WHAT THE EXERCISE ASKS: Each line of the listing below should be restated word for word.

──────── INFORMATION SHOWN

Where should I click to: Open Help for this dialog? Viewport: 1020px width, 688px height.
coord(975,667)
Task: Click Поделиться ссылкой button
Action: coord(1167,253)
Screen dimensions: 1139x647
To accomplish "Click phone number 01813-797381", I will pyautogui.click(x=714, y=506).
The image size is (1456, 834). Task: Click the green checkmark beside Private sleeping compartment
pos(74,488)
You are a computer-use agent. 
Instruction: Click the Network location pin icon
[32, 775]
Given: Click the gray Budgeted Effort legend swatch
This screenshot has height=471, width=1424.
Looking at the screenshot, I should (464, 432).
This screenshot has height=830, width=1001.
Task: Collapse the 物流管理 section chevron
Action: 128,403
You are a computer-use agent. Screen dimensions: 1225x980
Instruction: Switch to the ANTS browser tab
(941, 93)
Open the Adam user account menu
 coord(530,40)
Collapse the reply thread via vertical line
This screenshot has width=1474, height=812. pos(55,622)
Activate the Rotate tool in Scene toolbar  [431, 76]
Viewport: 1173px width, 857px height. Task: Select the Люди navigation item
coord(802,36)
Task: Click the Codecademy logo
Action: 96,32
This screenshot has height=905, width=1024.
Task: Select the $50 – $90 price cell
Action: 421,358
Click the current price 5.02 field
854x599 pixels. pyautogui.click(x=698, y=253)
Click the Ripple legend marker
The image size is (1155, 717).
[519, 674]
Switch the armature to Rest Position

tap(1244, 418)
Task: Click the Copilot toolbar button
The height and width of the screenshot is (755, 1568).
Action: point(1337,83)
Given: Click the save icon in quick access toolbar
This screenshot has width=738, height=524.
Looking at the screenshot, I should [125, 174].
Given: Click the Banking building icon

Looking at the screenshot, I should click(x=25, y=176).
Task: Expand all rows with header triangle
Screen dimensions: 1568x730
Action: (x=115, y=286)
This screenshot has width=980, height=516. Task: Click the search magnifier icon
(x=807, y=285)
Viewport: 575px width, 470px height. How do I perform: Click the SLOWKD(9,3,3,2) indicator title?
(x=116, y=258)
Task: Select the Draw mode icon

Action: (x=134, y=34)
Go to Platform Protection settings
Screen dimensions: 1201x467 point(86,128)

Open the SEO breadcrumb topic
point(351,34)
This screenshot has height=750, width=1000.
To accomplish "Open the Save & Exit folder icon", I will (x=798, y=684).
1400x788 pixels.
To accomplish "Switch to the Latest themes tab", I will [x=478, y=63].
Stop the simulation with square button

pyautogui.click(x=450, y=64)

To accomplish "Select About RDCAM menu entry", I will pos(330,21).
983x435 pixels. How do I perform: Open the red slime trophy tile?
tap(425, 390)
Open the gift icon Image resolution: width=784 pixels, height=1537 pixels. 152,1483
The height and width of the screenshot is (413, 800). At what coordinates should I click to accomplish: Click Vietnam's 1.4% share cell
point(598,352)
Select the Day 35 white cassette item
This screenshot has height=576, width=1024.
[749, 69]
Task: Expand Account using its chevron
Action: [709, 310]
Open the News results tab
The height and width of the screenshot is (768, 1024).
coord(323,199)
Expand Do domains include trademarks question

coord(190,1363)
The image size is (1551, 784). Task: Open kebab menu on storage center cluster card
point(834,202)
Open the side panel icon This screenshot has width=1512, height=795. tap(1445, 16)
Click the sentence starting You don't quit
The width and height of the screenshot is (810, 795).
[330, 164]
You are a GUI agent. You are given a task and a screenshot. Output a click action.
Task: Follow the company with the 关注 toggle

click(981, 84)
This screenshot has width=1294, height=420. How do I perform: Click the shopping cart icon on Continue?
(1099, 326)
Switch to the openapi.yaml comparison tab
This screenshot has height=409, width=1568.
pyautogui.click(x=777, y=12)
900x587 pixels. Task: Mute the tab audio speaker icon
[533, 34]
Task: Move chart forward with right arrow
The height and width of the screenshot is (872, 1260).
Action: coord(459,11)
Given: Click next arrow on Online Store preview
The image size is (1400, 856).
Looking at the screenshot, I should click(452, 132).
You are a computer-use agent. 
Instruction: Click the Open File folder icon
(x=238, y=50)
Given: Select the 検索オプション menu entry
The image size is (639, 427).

────────────────

PROBLEM SOLUTION:
Where should I click to: Open Help for this dialog? Viewport: 1020px width, 688px height.
coord(975,667)
Task: Click Поделиться ссылкой button
Action: coord(1167,253)
Screen dimensions: 1139x647
To accomplish "Click phone number 01813-797381", I will pyautogui.click(x=714, y=506).
The image size is (1456, 834). Task: Click the green checkmark beside Private sleeping compartment
pos(74,488)
You are a computer-use agent. 
Instruction: Click the Network location pin icon
[32, 775]
Given: Click the gray Budgeted Effort legend swatch
This screenshot has height=471, width=1424.
Looking at the screenshot, I should (464, 432).
This screenshot has height=830, width=1001.
Task: Collapse the 物流管理 section chevron
Action: 128,403
You are a computer-use agent. Screen dimensions: 1225x980
Instruction: Switch to the ANTS browser tab
(941, 93)
Open the Adam user account menu
 coord(530,40)
Collapse the reply thread via vertical line
This screenshot has width=1474, height=812. pos(55,622)
Activate the Rotate tool in Scene toolbar  [431, 76]
Viewport: 1173px width, 857px height. Task: Select the Люди navigation item
coord(802,36)
Task: Click the Codecademy logo
Action: 96,32
This screenshot has height=905, width=1024.
Task: Select the $50 – $90 price cell
Action: 421,358
Click the current price 5.02 field
854x599 pixels. pyautogui.click(x=698, y=253)
Click the Ripple legend marker
The image size is (1155, 717).
[519, 674]
Switch the armature to Rest Position

tap(1244, 418)
Task: Click the Copilot toolbar button
The height and width of the screenshot is (755, 1568).
Action: point(1337,83)
Given: Click the save icon in quick access toolbar
This screenshot has width=738, height=524.
Looking at the screenshot, I should [125, 174].
Given: Click the Banking building icon

Looking at the screenshot, I should click(x=25, y=176).
Task: Expand all rows with header triangle
Screen dimensions: 1568x730
Action: (x=115, y=286)
This screenshot has width=980, height=516. Task: Click the search magnifier icon
(x=807, y=285)
Viewport: 575px width, 470px height. How do I perform: Click the SLOWKD(9,3,3,2) indicator title?
(x=116, y=258)
Task: Select the Draw mode icon

Action: (x=134, y=34)
Go to Platform Protection settings
Screen dimensions: 1201x467 point(86,128)

Open the SEO breadcrumb topic
point(351,34)
This screenshot has height=750, width=1000.
To accomplish "Open the Save & Exit folder icon", I will (x=798, y=684).
1400x788 pixels.
To accomplish "Switch to the Latest themes tab", I will [x=478, y=63].
Stop the simulation with square button

pyautogui.click(x=450, y=64)

To accomplish "Select About RDCAM menu entry", I will pos(330,21).
983x435 pixels. How do I perform: Open the red slime trophy tile?
tap(425, 390)
Open the gift icon Image resolution: width=784 pixels, height=1537 pixels. 152,1483
The height and width of the screenshot is (413, 800). At what coordinates should I click to accomplish: Click Vietnam's 1.4% share cell
point(598,352)
Select the Day 35 white cassette item
This screenshot has height=576, width=1024.
[749, 69]
Task: Expand Account using its chevron
Action: [709, 310]
Open the News results tab
The height and width of the screenshot is (768, 1024).
coord(323,199)
Expand Do domains include trademarks question

coord(190,1363)
The image size is (1551, 784). Task: Open kebab menu on storage center cluster card
point(834,202)
Open the side panel icon This screenshot has width=1512, height=795. tap(1445, 16)
Click the sentence starting You don't quit
The width and height of the screenshot is (810, 795).
[330, 164]
You are a GUI agent. You are given a task and a screenshot. Output a click action.
Task: Follow the company with the 关注 toggle

click(981, 84)
This screenshot has width=1294, height=420. How do I perform: Click the shopping cart icon on Continue?
(1099, 326)
Switch to the openapi.yaml comparison tab
This screenshot has height=409, width=1568.
pyautogui.click(x=777, y=12)
900x587 pixels. Task: Mute the tab audio speaker icon
[533, 34]
Task: Move chart forward with right arrow
The height and width of the screenshot is (872, 1260).
Action: coord(459,11)
Given: Click next arrow on Online Store preview
The image size is (1400, 856).
Looking at the screenshot, I should click(452, 132).
You are a computer-use agent. 
Instruction: Click the Open File folder icon
(x=238, y=50)
Given: Select the 検索オプション menu entry
The image size is (639, 427).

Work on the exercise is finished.